Aim of the exercise: Please copy the data below word for word, omitting the pictures.

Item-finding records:
################

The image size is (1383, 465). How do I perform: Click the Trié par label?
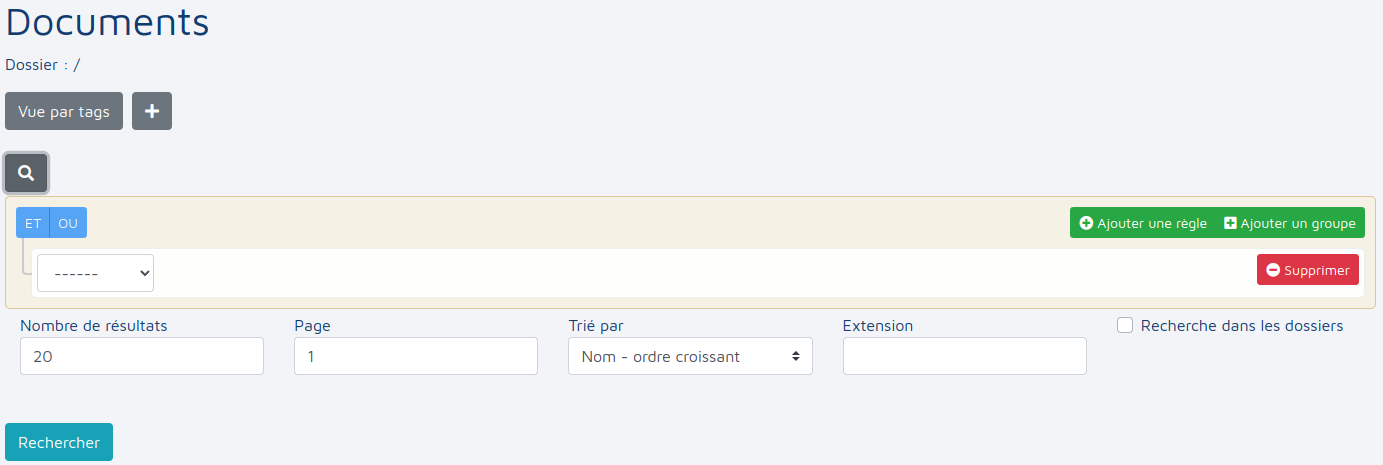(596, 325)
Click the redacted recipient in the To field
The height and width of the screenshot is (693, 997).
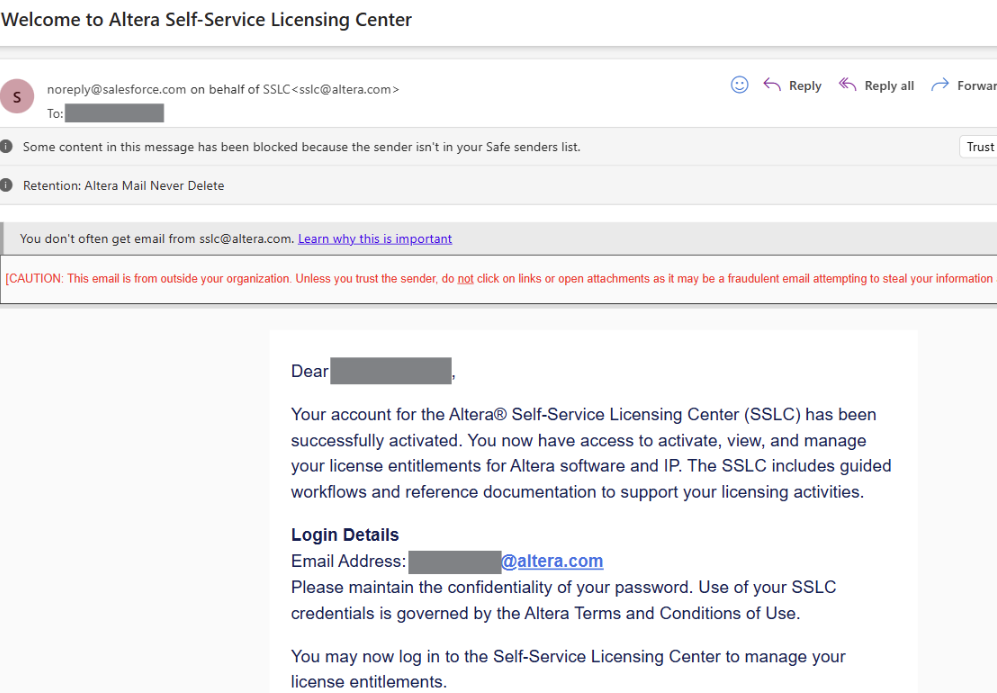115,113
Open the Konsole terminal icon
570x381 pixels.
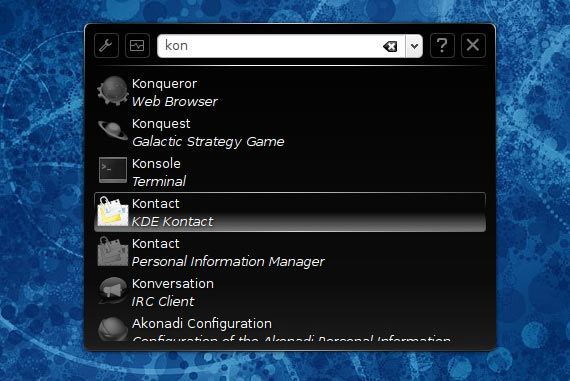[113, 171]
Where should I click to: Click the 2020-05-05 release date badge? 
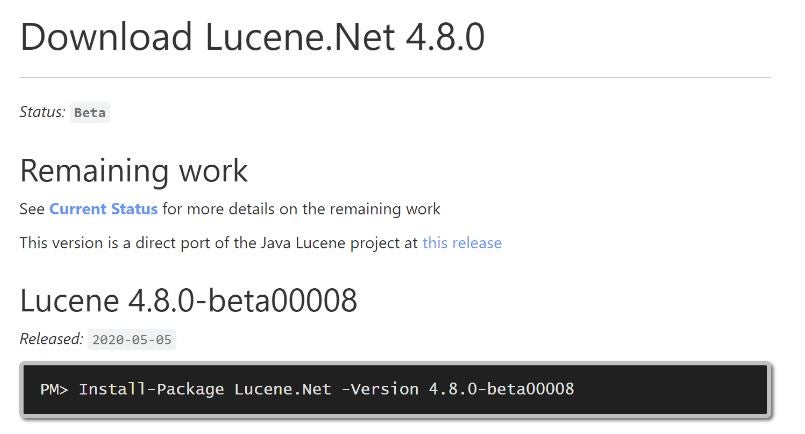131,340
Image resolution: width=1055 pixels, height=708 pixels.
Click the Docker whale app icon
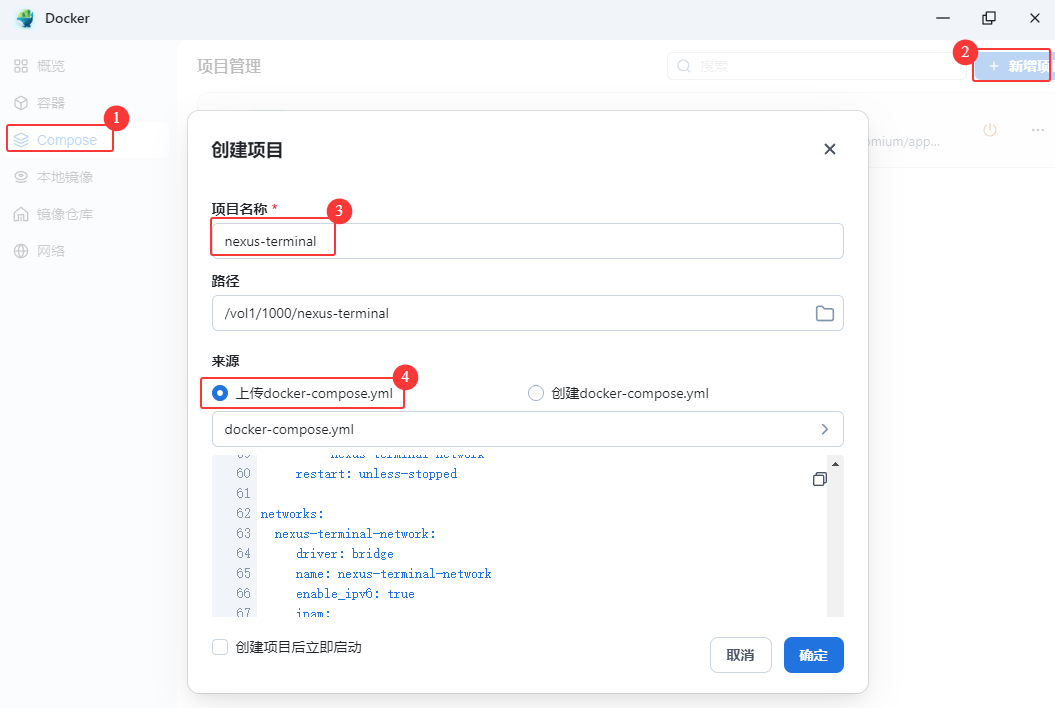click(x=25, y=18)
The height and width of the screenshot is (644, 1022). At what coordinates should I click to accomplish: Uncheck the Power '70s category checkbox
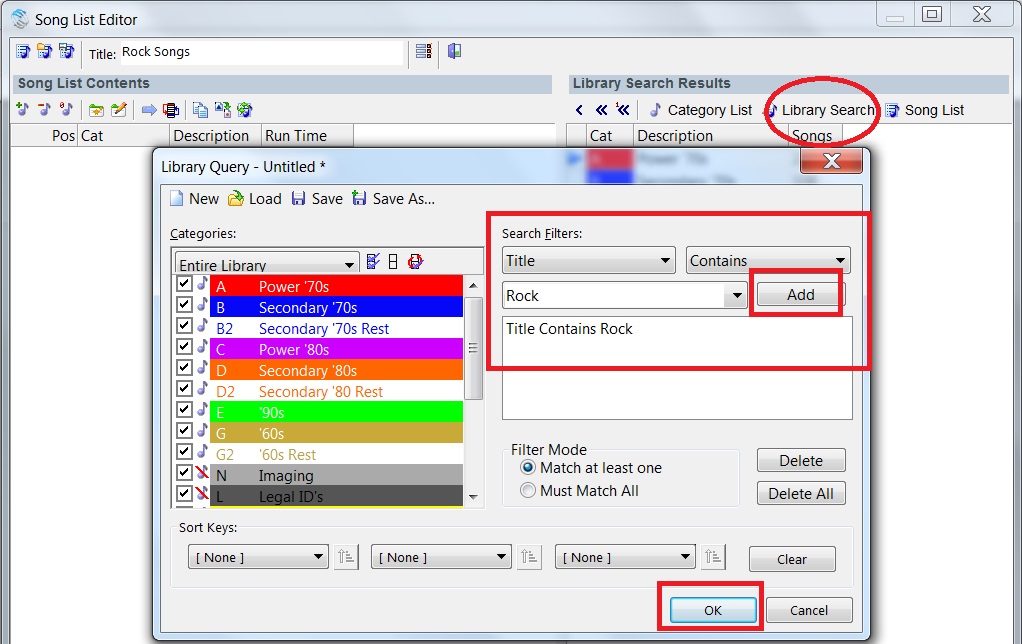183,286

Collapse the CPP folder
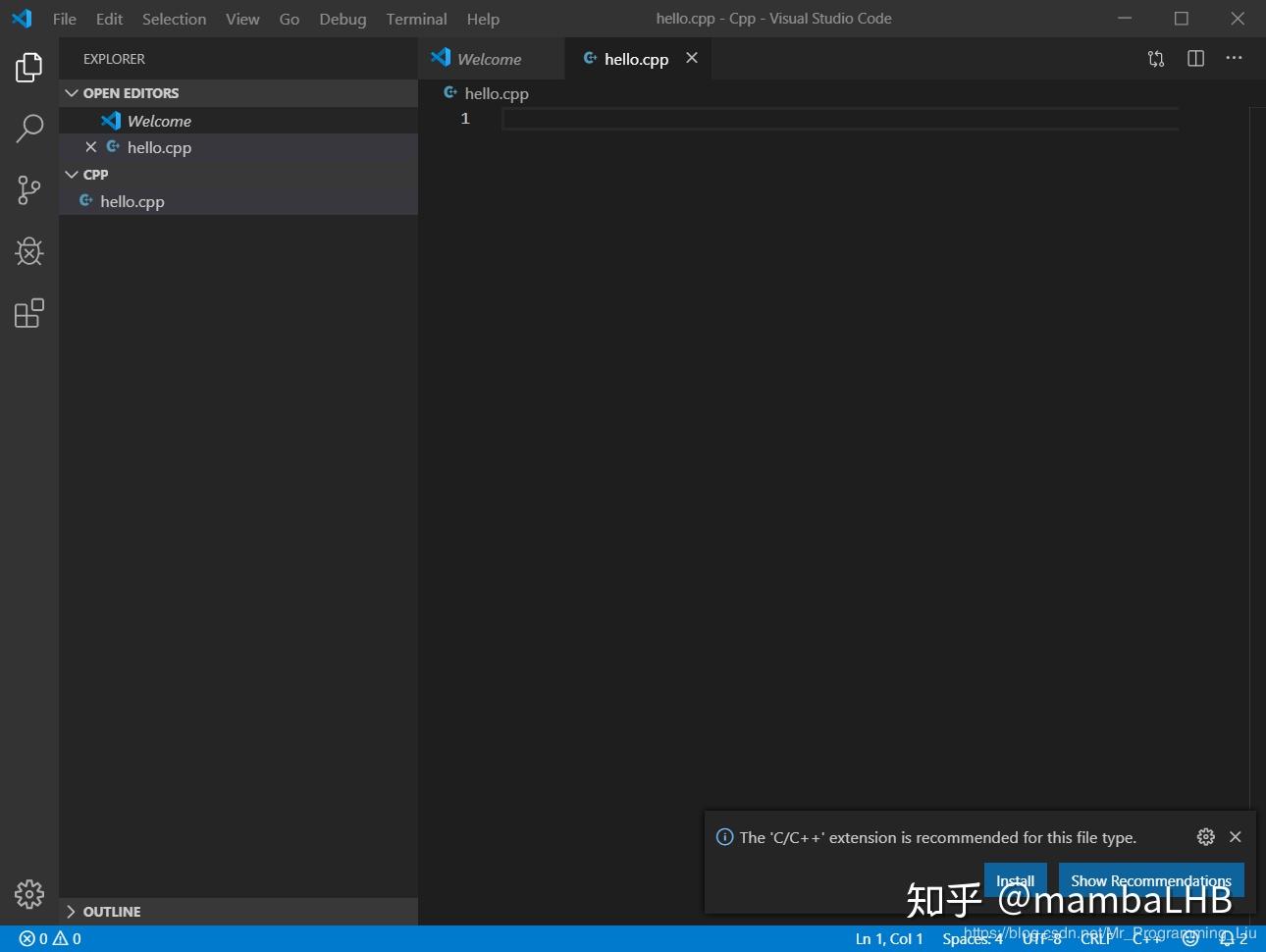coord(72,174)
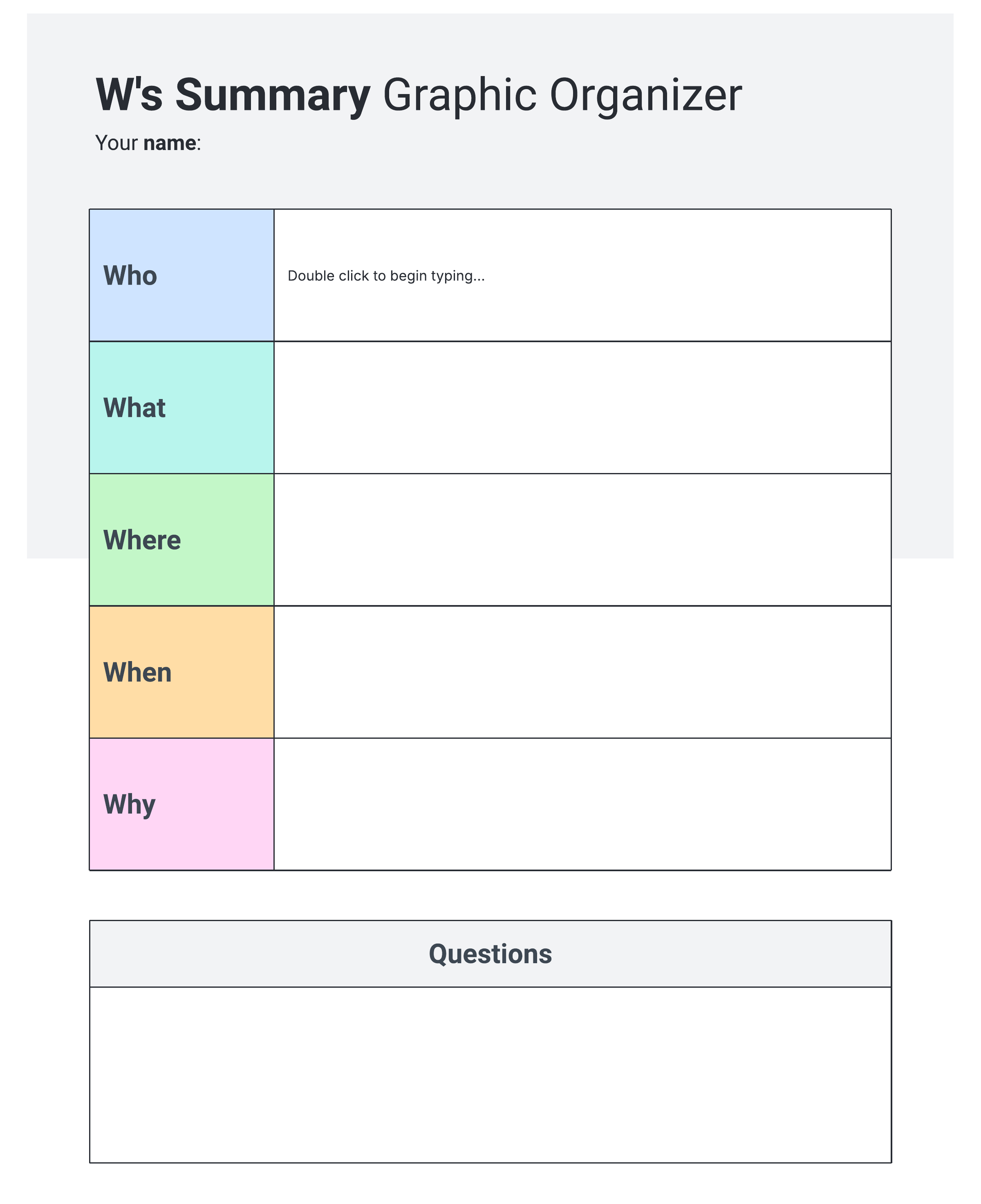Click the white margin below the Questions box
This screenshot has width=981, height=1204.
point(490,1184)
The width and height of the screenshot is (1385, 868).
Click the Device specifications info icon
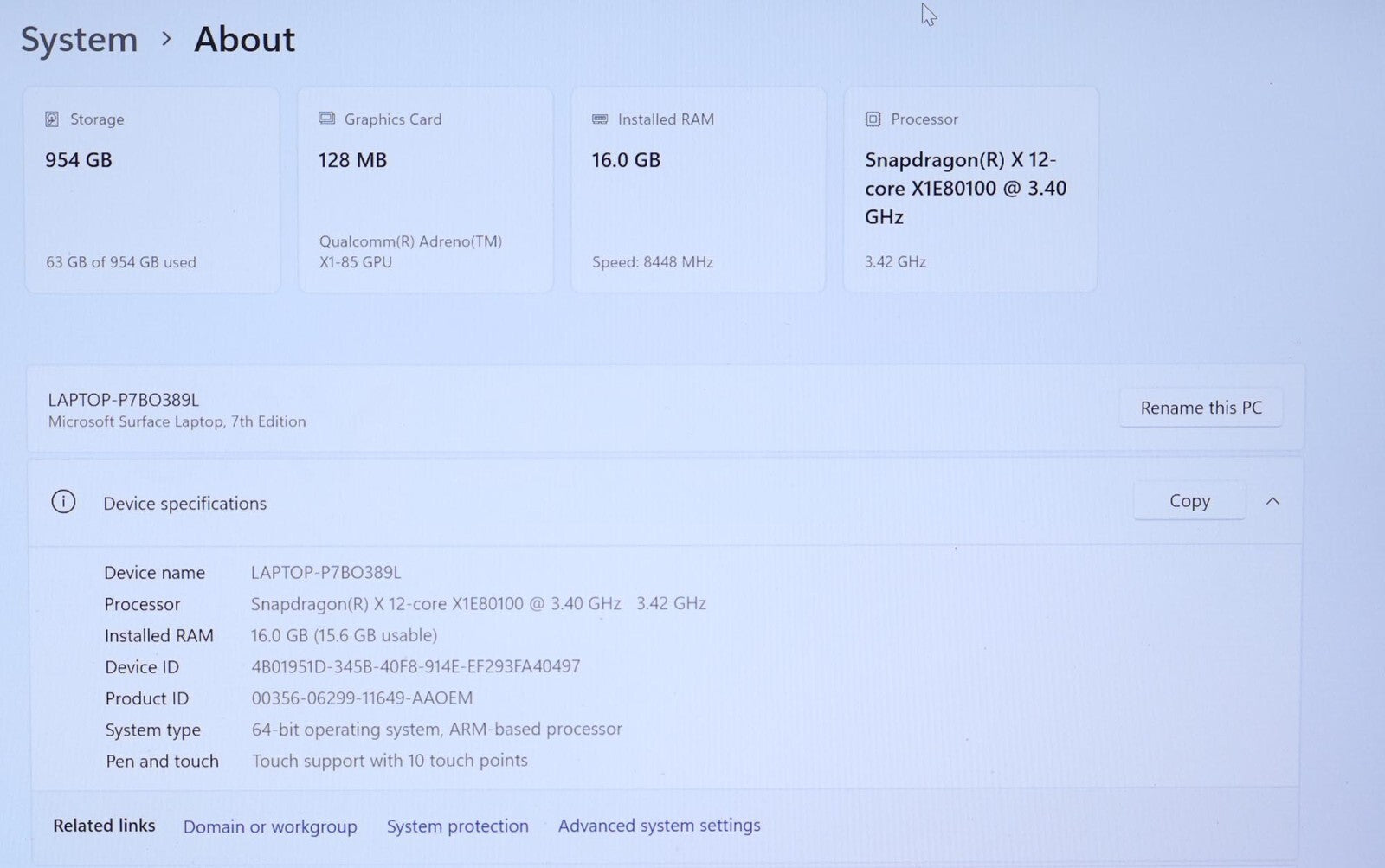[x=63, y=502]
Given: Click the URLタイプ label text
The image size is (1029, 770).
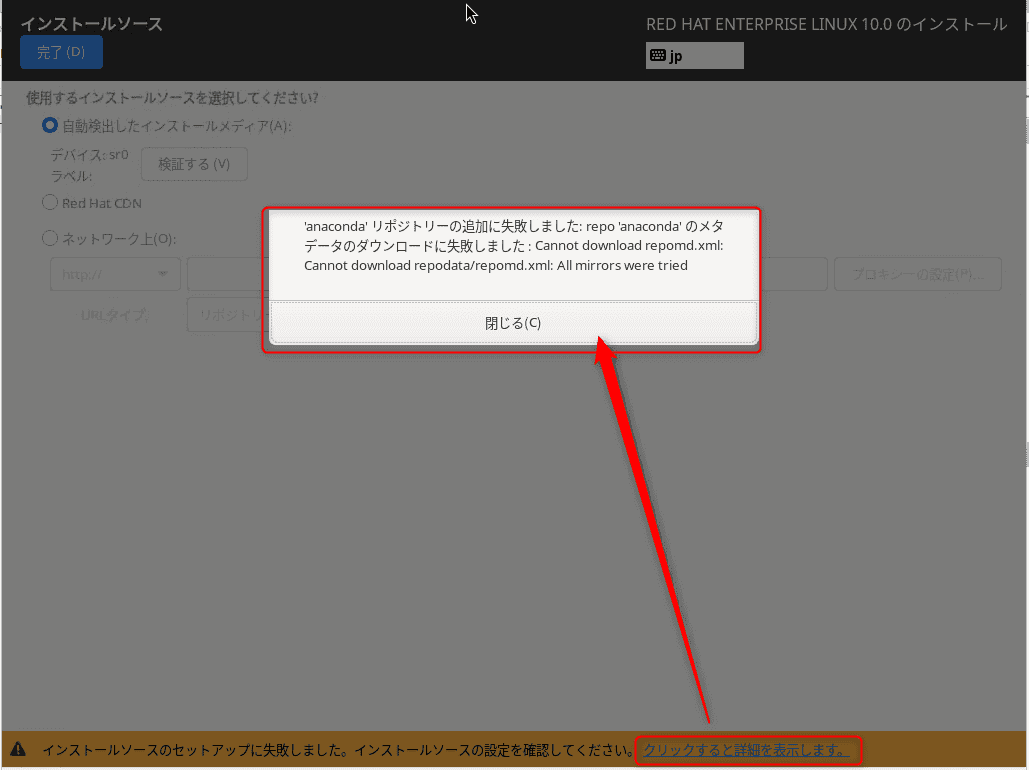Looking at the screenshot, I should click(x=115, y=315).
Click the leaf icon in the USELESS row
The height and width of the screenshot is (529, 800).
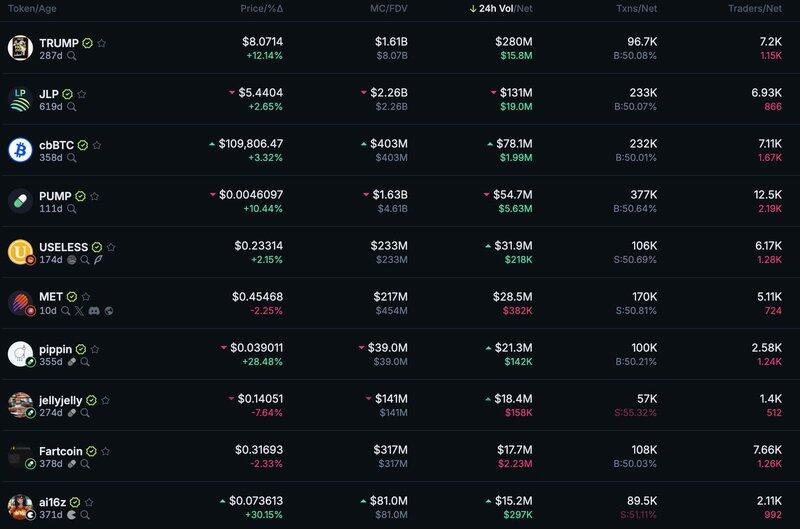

################

Solution below:
The image size is (1383, 465). How do I perform: Click the Trié par label?
(596, 325)
Click the redacted recipient in the To field
The height and width of the screenshot is (693, 997).
115,113
Open the Konsole terminal icon
570x381 pixels.
[113, 171]
Where should I click to: Click the 2020-05-05 release date badge? 
131,340
Image resolution: width=1055 pixels, height=708 pixels.
Click the Docker whale app icon
click(x=25, y=18)
The height and width of the screenshot is (644, 1022). At what coordinates should I click to accomplish: Uncheck the Power '70s category checkbox
183,286

Collapse the CPP folder
coord(72,174)
Click the white margin below the Questions box
This screenshot has width=981, height=1204.
point(490,1184)
The width and height of the screenshot is (1385, 868).
Click the Device specifications info icon
[x=63, y=502]
Given: Click the URLタイプ label text
The image size is (1029, 770).
Looking at the screenshot, I should click(x=115, y=315).
Click the leaf icon in the USELESS row
The height and width of the screenshot is (529, 800).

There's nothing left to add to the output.